* _Instructions to follow_: Beginning with the line of the entries below that holds "Websites on the" and ending with the line that holds "Contact Us (1293, 444)", transcribe each line exactly as written. Pictures stay out.

═════ Records

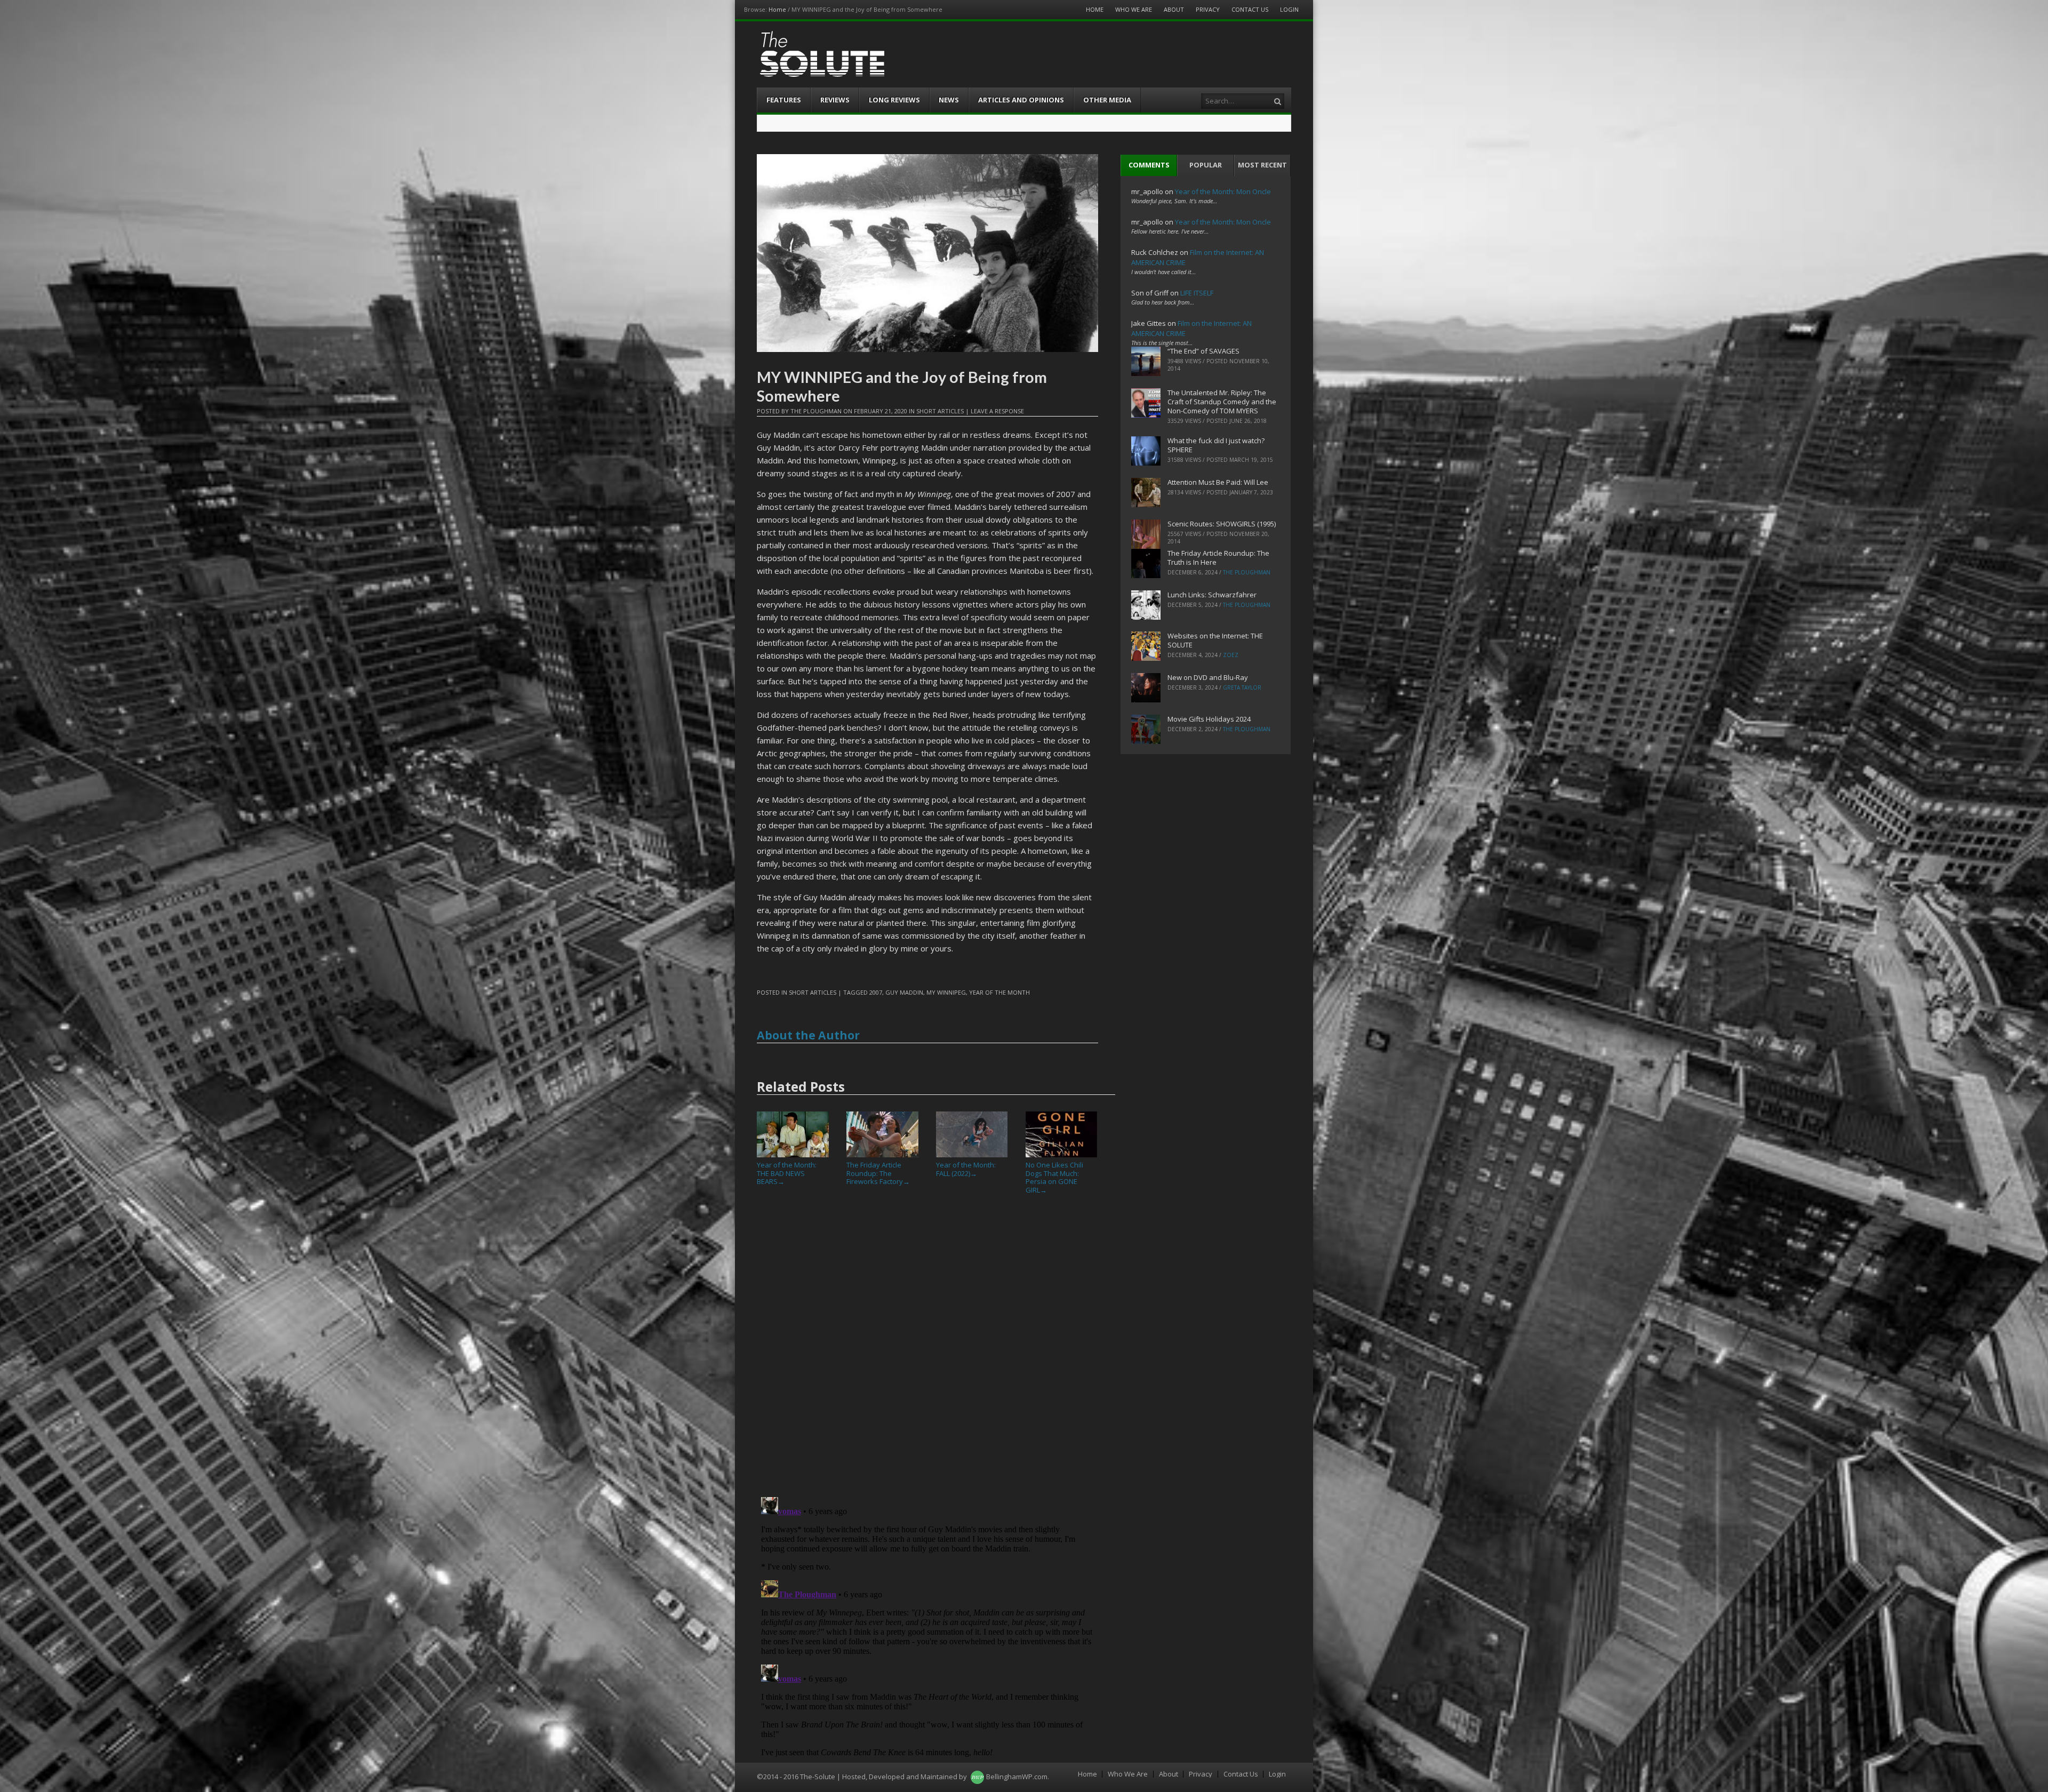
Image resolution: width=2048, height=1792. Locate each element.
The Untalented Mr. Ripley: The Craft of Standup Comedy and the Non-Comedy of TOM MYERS (1221, 401)
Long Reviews (894, 100)
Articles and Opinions (1021, 100)
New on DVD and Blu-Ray (1207, 677)
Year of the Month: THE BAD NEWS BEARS (787, 1173)
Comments (1149, 165)
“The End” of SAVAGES (1203, 351)
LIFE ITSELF (1196, 293)
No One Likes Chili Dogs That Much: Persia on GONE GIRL (1054, 1177)
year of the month (999, 992)
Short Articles (940, 411)
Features (783, 100)
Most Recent (1262, 165)
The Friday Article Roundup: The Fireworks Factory (878, 1173)
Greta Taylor (1242, 687)
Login (1289, 9)
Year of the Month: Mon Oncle (1223, 191)
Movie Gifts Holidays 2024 (1209, 719)
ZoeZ (1230, 655)
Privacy (1208, 9)
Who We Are (1133, 9)
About (1174, 9)
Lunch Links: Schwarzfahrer (1212, 594)
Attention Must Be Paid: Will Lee (1217, 482)
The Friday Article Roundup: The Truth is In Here (1218, 557)
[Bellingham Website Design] (977, 1776)
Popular (1205, 165)
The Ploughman (816, 411)
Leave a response (997, 411)
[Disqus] (927, 1350)
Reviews (835, 100)
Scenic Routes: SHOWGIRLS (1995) (1221, 524)
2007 (875, 992)
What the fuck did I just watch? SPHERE (1216, 445)
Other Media (1107, 100)
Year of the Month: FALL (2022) (966, 1169)
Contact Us (1249, 9)
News (949, 100)
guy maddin (904, 992)
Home (777, 9)
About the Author (808, 1035)
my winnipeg (946, 992)
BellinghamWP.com (1016, 1776)
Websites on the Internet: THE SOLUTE (1215, 640)
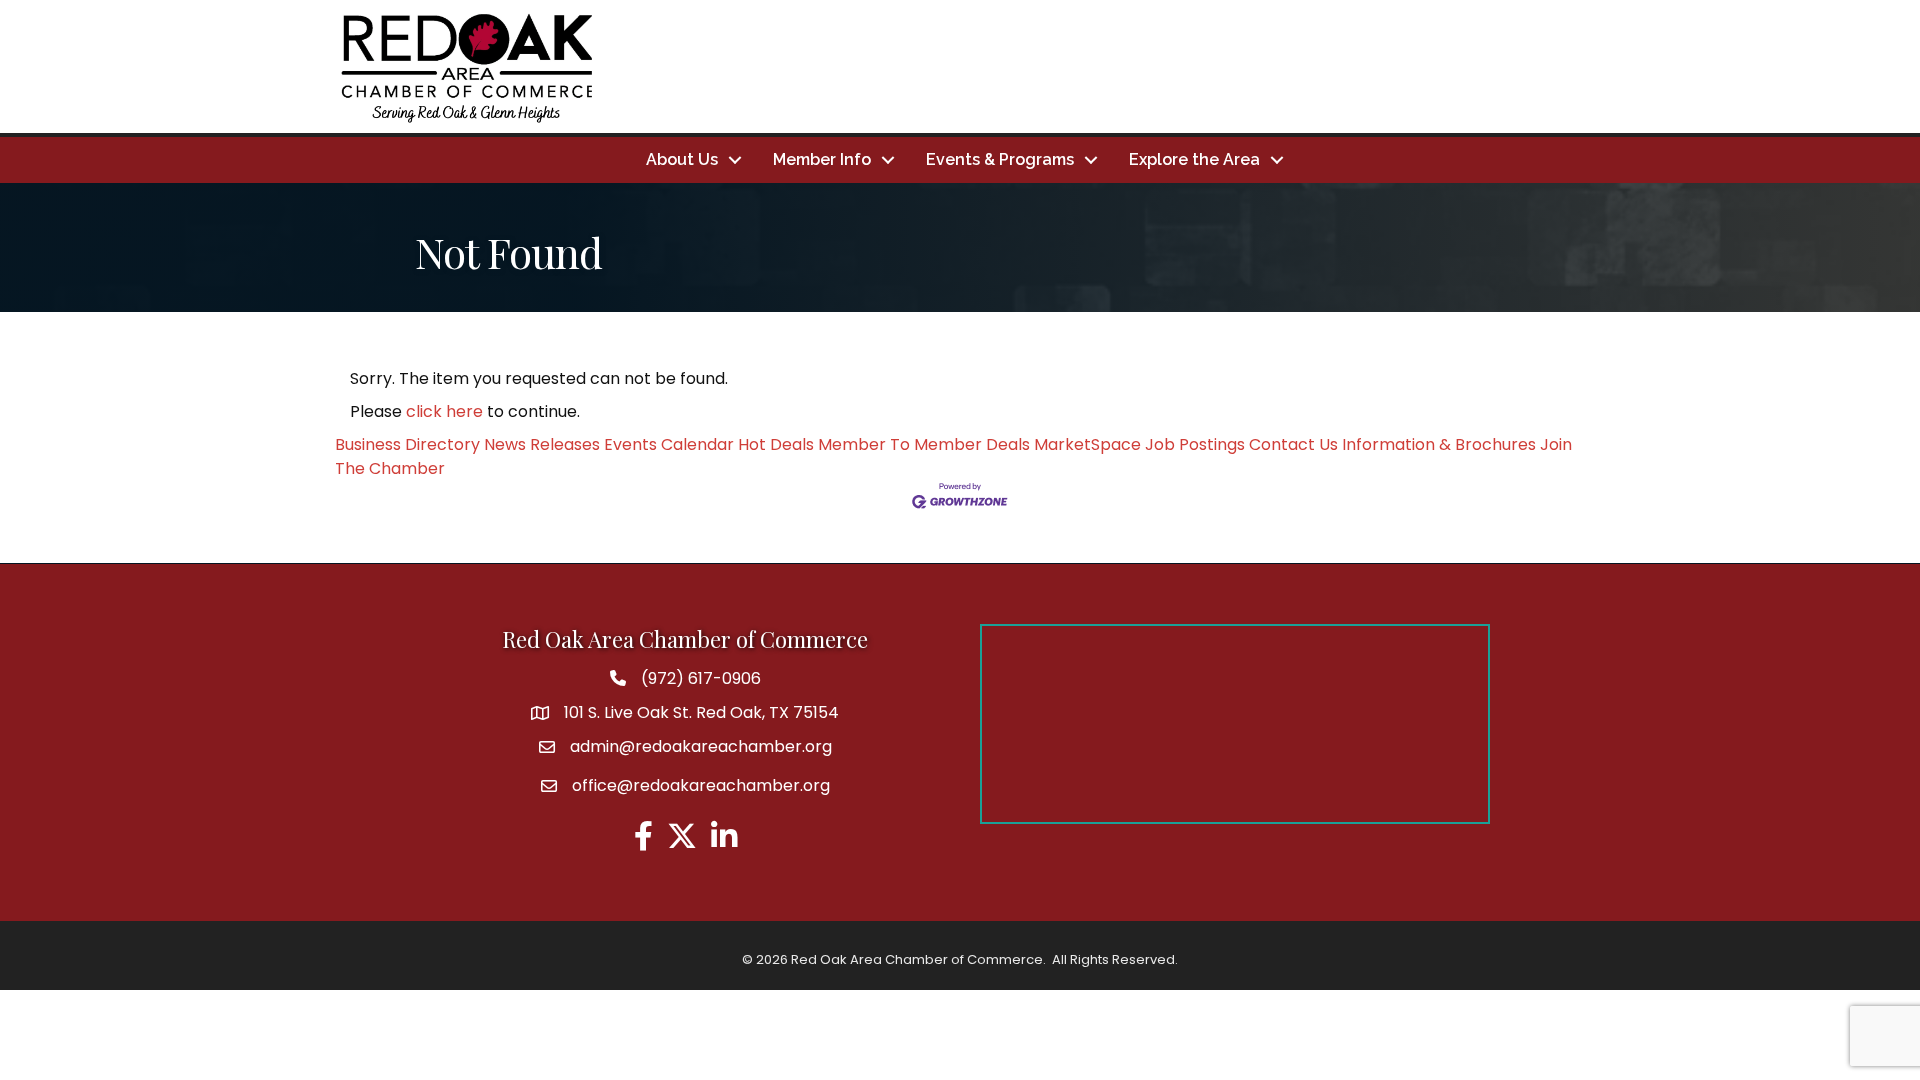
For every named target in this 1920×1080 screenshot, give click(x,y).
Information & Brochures (1439, 444)
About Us (682, 159)
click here (444, 411)
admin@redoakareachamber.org (701, 746)
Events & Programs (1000, 159)
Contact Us (1293, 444)
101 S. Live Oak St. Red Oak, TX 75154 (701, 712)
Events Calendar (669, 444)
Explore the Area (1194, 159)
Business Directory (407, 444)
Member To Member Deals (924, 444)
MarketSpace (1087, 444)
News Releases (542, 444)
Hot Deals (776, 444)
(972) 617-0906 (701, 678)
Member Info (822, 159)
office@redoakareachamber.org (701, 785)
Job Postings (1195, 444)
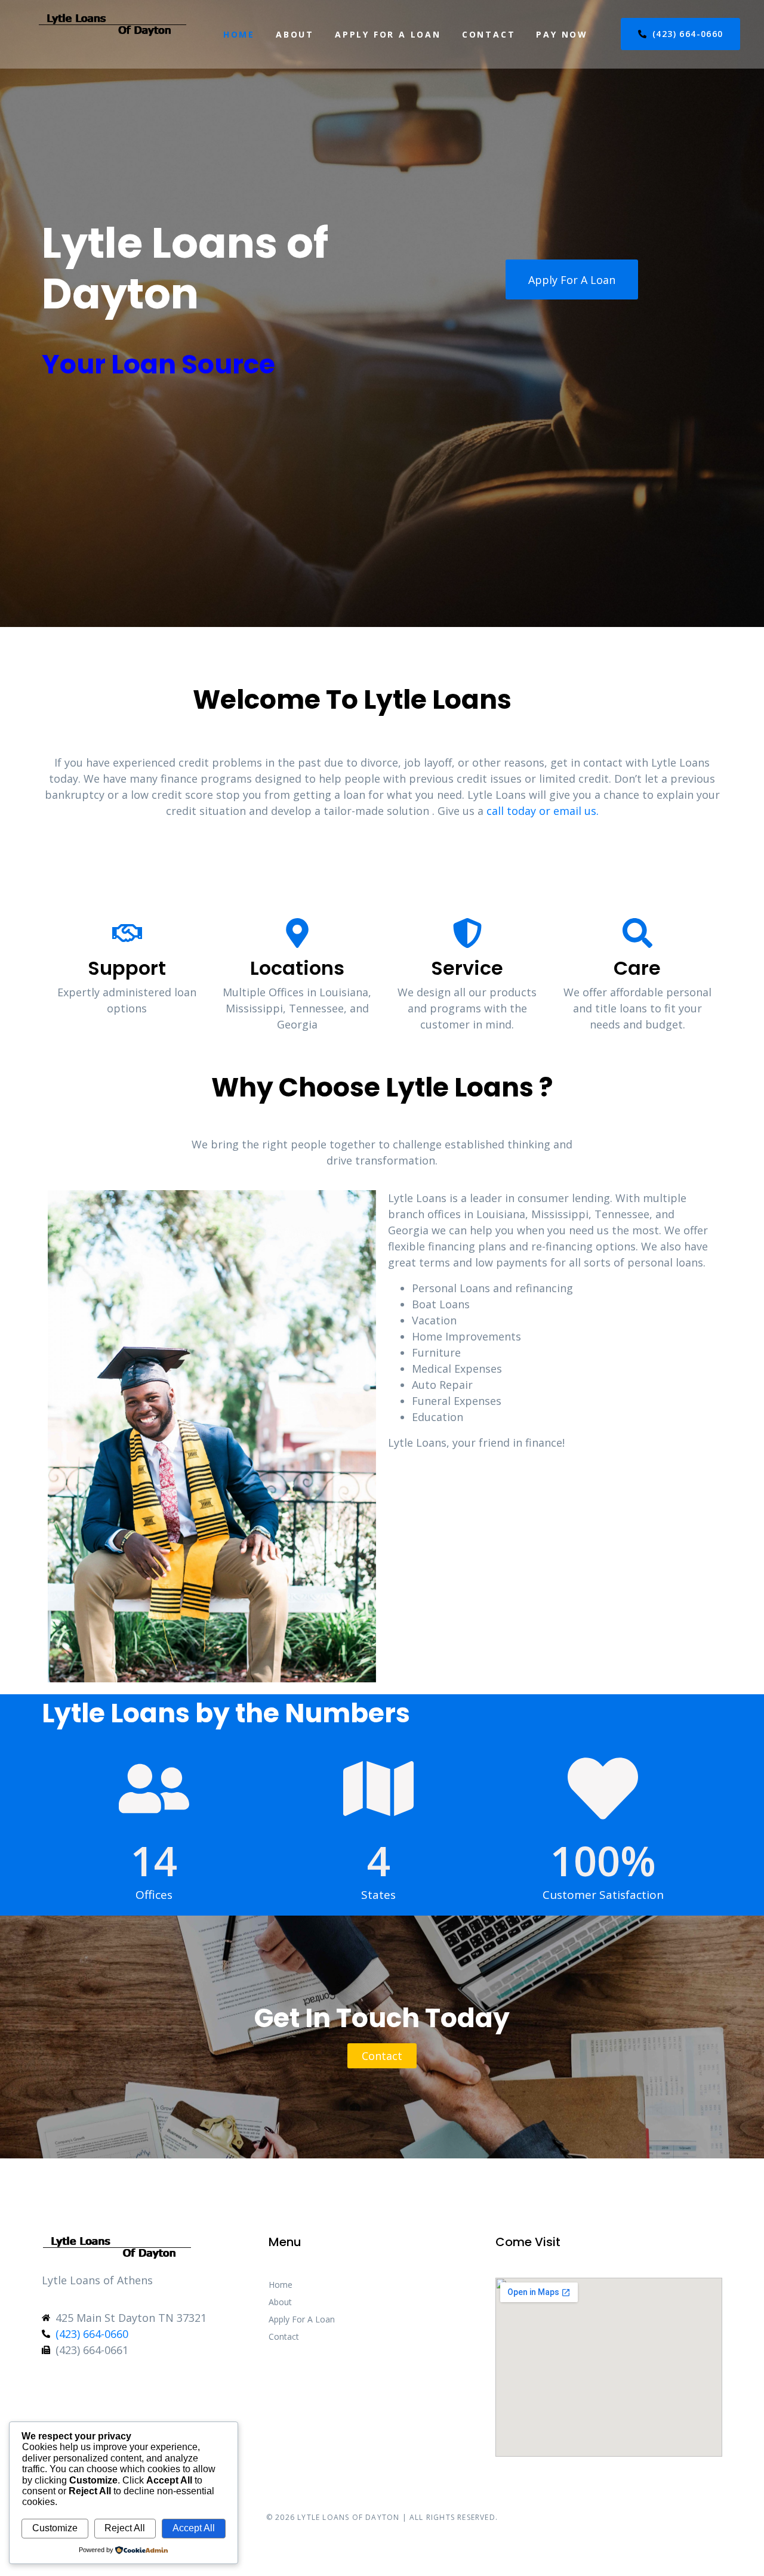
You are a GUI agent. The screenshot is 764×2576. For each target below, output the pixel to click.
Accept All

══════════

* _Answer to the problem_:
Websites on the Internet: THE SOLUTE (1215, 640)
For every named target in this 1920×1080 screenshot, give click(x,y).
Information & Brochures (1439, 444)
About Us (682, 159)
click here (444, 411)
admin@redoakareachamber.org (701, 746)
Events & Programs (1000, 159)
Contact Us (1293, 444)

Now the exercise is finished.